The Canadian Taxpayers Federation is applauding the Manitoba government’s property tax relief in its budget, but it needs a stronger plan to balance the books.
“Manitoba families and businesses are struggling so it’s great to see the Manitoba government give them a break on their property taxes,” said Todd MacKay, Prairie Director for the CTF. “It’s also good to see the government’s commitment to balance the budget, but it needs to work harder to hit that target sooner.
“All taxpayers should be concerned about the interest charges on the debt that will cost the province almost a billion dollars this year.”
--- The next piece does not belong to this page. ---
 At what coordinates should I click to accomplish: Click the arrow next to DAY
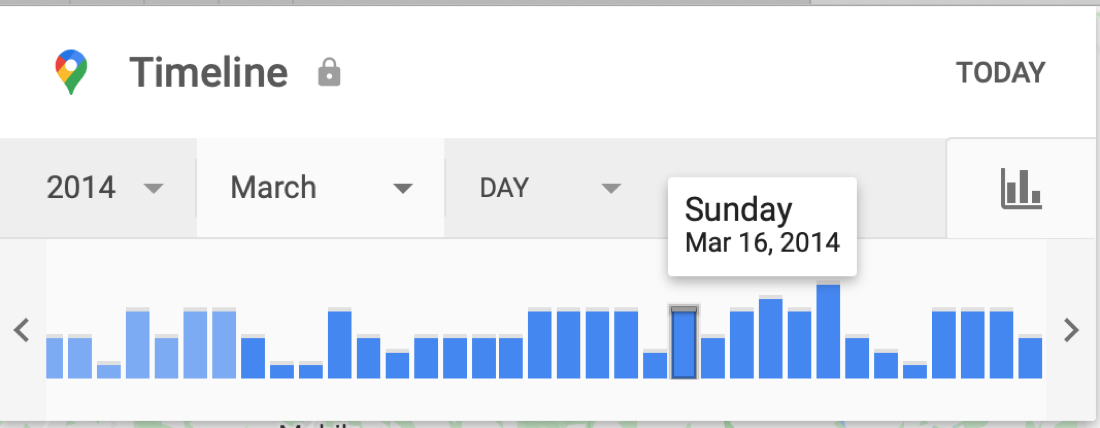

The Manitoba government is rebating 25 per cent of education property taxes to save taxpayers about $250 million this year, according to the budget.
The Manitoba budget now projects a deficit of $1.6 billion. The province’s taxpayer-supported debt is projected to hit nearly $30 billion this year. Manitoba will spend $994 million to cover the interest charges on the debt.
Manitoba plans to balance the budget in eight years. That’s ahead of Alberta, which has no balanced-budget target, but it’s behind the targets in Quebec (2027-28), Saskatchewan (2026-27) and Nova Scotia (2024-25).
Manitoba is removing the provincial sales tax from personal care services such as hair cuts, but it’s imposing the PST on streaming services such as Netflix and Spotify.
“The PST changes are almost comical,” said MacKay. “This budget saves taxpayers a bit of money at the barber shop and salon, but hits them when they flip on a movie or turn up some music.”